[Task data]

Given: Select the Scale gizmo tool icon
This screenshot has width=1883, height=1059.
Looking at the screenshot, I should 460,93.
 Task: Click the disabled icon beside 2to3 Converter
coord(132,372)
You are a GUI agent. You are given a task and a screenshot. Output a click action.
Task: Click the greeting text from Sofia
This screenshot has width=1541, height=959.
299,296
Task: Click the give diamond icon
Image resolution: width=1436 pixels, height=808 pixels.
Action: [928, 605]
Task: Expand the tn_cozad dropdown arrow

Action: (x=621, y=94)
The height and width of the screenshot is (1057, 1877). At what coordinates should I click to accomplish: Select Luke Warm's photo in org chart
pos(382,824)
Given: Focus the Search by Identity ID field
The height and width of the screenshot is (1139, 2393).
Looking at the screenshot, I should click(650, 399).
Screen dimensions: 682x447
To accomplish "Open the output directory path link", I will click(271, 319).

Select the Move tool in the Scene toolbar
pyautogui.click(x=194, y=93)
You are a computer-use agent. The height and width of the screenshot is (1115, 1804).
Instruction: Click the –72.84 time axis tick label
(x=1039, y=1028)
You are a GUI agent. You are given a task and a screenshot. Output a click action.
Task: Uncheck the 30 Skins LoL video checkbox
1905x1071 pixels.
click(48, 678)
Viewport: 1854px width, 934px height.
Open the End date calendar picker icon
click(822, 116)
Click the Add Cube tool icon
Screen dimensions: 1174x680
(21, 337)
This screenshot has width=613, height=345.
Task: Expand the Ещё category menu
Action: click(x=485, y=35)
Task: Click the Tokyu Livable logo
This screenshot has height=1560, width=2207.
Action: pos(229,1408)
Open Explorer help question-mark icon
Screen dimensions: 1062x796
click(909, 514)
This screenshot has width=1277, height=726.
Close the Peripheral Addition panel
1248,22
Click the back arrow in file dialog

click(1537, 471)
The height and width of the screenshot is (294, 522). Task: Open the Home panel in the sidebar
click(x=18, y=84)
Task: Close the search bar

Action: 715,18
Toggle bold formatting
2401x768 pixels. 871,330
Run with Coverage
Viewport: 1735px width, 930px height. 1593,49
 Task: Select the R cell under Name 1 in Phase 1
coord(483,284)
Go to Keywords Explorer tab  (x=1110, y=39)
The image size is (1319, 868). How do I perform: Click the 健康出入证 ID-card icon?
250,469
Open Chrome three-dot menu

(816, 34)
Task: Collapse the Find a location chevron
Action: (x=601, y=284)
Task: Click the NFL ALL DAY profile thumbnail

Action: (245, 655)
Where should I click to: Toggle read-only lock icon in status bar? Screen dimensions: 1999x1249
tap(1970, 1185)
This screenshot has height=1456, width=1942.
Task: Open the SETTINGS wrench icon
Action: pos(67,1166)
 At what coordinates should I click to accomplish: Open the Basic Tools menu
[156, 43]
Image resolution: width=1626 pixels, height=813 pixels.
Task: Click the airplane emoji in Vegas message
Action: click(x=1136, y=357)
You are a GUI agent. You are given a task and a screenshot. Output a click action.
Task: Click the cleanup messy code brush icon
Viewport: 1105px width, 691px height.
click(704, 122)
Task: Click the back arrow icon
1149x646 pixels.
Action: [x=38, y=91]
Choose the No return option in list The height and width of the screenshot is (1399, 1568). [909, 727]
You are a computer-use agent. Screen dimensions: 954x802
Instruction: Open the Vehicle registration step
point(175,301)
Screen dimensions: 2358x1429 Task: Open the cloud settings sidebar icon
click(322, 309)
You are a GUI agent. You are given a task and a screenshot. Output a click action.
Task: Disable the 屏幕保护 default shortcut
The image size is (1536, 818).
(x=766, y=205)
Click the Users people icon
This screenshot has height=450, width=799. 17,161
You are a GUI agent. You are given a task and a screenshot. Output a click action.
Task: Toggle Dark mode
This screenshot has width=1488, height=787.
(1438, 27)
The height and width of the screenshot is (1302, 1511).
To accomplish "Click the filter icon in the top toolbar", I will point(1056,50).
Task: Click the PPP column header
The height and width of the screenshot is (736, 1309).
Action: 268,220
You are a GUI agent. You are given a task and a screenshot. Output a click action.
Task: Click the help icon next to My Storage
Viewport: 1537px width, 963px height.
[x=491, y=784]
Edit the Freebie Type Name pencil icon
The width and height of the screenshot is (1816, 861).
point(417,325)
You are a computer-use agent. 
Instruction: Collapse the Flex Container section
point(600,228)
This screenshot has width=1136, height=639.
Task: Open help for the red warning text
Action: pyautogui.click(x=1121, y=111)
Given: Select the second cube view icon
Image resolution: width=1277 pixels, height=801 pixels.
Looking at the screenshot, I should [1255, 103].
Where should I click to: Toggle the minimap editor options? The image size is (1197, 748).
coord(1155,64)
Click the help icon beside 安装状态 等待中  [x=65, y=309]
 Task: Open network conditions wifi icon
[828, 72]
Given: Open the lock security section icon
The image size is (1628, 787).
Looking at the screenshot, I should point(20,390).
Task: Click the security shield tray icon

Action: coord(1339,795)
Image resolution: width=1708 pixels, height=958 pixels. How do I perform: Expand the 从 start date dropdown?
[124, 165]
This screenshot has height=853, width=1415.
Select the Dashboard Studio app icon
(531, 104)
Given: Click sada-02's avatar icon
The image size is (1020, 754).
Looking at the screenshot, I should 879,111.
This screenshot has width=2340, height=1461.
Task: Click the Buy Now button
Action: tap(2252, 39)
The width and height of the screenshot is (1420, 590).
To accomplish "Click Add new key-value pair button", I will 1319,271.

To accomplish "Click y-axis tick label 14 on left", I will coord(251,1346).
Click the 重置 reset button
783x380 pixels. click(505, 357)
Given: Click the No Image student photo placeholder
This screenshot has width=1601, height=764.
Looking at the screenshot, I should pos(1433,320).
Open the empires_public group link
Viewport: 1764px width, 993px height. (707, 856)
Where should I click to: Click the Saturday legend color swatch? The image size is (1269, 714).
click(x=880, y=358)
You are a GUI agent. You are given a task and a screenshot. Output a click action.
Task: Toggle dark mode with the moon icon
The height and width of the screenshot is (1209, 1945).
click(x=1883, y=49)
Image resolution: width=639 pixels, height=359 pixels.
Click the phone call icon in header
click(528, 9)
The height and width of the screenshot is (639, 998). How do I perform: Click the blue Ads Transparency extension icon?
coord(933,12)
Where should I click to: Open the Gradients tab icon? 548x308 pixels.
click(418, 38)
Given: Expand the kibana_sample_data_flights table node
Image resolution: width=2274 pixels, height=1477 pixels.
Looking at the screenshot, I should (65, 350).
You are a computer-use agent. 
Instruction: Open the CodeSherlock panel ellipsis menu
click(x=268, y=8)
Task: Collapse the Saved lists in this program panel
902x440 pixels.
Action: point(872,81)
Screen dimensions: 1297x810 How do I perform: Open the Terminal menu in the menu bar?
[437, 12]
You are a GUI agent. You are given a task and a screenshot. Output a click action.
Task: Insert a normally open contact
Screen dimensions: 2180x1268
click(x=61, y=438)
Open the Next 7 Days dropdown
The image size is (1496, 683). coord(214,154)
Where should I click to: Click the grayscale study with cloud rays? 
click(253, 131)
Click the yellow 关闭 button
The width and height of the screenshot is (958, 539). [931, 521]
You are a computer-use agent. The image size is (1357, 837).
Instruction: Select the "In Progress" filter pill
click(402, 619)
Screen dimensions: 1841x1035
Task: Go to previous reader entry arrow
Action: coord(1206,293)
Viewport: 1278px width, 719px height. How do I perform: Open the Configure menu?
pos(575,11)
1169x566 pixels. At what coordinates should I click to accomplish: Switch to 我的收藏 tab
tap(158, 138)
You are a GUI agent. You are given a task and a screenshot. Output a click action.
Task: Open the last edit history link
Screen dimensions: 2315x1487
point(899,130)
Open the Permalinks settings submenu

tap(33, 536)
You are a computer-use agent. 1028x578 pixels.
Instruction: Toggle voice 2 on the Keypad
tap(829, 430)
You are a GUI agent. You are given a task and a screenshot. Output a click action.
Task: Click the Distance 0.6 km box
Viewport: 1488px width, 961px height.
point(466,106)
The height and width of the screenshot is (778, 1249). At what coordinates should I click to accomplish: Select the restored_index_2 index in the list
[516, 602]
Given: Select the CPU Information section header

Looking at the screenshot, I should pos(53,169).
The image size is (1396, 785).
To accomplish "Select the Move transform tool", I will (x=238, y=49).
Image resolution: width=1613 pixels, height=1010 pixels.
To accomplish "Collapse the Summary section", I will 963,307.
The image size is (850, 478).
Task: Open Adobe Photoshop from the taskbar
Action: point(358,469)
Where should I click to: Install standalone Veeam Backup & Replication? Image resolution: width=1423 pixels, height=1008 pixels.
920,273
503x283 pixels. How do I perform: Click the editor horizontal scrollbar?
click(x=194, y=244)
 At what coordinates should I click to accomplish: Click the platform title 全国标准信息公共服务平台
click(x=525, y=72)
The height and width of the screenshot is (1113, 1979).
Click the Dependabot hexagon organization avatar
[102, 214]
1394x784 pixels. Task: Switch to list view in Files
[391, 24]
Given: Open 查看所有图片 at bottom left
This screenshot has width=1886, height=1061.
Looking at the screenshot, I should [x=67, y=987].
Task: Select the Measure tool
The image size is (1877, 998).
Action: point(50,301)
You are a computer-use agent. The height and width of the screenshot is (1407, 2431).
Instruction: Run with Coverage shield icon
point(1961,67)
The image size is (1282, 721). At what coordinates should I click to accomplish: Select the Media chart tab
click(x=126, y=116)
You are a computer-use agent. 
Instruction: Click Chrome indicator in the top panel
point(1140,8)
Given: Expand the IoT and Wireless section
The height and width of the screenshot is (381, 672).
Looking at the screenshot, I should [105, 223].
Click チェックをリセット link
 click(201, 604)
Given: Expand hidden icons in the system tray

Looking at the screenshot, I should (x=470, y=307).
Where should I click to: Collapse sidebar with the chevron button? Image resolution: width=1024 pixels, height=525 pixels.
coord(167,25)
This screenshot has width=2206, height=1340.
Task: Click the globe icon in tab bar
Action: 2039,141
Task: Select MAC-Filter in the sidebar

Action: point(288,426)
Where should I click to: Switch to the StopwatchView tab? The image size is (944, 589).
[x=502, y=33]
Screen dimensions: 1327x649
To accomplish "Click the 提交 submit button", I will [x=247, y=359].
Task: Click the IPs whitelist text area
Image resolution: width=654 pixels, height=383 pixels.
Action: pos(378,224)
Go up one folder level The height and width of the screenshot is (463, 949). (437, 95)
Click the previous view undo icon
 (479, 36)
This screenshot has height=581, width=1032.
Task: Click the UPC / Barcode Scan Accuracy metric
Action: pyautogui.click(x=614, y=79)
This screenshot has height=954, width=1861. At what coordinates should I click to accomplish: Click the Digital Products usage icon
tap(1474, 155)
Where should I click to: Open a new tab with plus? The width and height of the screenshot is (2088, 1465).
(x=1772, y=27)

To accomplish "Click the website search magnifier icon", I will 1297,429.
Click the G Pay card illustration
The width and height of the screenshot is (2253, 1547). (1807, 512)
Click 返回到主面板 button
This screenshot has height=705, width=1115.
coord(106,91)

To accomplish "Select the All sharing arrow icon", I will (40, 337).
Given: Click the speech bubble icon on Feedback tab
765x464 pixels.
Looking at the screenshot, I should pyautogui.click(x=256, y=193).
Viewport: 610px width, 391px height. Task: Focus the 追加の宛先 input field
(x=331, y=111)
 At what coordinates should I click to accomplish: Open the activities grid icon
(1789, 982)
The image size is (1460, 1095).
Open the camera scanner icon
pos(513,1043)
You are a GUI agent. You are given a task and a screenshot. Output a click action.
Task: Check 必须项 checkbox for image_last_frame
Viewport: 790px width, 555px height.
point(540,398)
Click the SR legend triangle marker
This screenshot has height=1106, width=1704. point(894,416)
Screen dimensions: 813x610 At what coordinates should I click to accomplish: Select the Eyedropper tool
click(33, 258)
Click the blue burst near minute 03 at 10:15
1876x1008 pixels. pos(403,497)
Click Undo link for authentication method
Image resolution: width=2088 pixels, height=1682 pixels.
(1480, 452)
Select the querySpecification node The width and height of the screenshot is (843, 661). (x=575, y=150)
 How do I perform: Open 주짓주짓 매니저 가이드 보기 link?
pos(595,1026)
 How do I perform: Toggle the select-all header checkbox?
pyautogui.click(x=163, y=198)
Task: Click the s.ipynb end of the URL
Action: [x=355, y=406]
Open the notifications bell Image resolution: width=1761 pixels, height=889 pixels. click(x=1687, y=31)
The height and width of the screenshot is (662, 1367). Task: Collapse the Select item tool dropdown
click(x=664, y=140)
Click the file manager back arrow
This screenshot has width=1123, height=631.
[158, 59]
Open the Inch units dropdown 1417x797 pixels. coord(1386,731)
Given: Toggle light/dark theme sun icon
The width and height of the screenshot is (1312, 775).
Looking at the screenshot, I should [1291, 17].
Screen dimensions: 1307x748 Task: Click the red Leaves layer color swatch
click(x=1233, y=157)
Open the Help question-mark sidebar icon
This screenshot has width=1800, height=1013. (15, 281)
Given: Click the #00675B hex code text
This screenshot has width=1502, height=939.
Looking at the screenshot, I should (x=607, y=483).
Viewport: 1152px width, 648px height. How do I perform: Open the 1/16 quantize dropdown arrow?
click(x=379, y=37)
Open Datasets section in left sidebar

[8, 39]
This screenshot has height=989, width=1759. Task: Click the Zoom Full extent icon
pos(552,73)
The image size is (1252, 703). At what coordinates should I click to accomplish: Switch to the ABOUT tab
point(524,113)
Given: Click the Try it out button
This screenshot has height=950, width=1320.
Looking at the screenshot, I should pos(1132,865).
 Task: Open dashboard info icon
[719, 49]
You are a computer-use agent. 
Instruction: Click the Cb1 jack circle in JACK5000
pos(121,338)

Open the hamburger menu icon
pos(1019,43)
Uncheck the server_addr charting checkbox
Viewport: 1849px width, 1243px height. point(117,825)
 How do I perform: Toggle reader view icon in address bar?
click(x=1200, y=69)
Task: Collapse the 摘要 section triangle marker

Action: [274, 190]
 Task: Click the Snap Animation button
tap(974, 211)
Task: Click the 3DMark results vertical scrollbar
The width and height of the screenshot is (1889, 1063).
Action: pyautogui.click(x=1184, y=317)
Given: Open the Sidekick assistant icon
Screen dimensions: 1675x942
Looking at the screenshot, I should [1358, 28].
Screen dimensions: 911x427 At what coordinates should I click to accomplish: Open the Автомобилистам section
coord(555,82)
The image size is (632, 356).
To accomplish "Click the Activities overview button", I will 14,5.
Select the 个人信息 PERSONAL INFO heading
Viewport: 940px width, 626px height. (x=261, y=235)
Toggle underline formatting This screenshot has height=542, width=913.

[/Task data]

#### Exercise brief
Looking back over the data above, restate word for word the lines that begin at the line with "Where should I click to: Click the Saturday" and end at the line with "Image resolution: width=639", inclusive.

#### Answer below
Where should I click to: Click the Saturday legend color swatch? The image size is (1269, 714).
click(x=880, y=358)
You are a GUI agent. You are given a task and a screenshot. Output a click action.
Task: Toggle dark mode with the moon icon
The height and width of the screenshot is (1209, 1945).
click(x=1883, y=49)
Image resolution: width=639 pixels, height=359 pixels.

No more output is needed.